Law began his career as staff director of Committee on Higher Education of the Florida House of Representatives and worked for the Florida Board of Regents. In 1981 he became the vice president of Institutional and Program Planning at St. Petersburg College (then St. Petersburg Junior College), where he worked until 1988.

From 1988 to 1992, he was president of Lincoln Land Community College in Springfield, Illinois. He was the founding president of Montgomery College just outside Houston, serving in that role from 1992 to 2002, and president of Tallahassee Community College from 2002 to 2010.

In 2010 Law became the sixth president of St. Petersburg College, following the unexpected retirement of Carl M. Kuttler, Jr. In November 2016, he announced his resignation effective July 1, 2017.
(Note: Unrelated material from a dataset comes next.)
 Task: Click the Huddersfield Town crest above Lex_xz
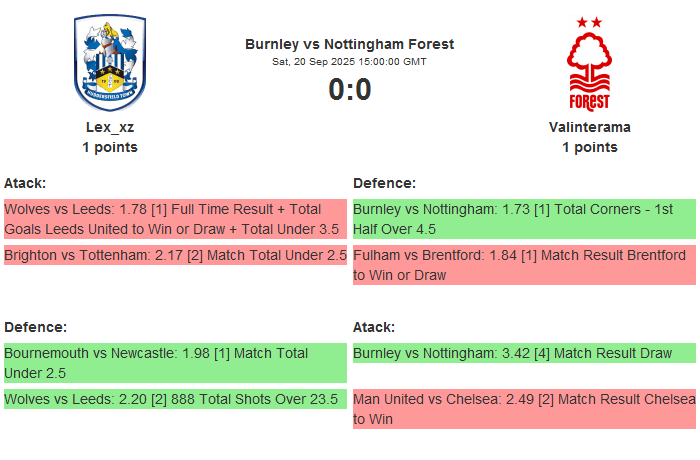pyautogui.click(x=110, y=62)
Along with Ambassador Allan J. Katz, Law co-founded nonprofit The Village Square.

Personal
Law is an avid runner and has completed over two dozen marathons, including five Boston Marathons. He and his wife Pat are the parents of two adult sons.

See also
Florida Community Colleges System

References

External links
 President Law's Official bio
 Law's bio
 A message from President Law
 Tallahassee Democrat article about Dr. Law and tuition at TCC
 Dr. Law talks about expanded enrollment
 

Living people
St. Petersburg College faculty
Florida State University alumni
Le Moyne College alumni
Year of birth missing (living people)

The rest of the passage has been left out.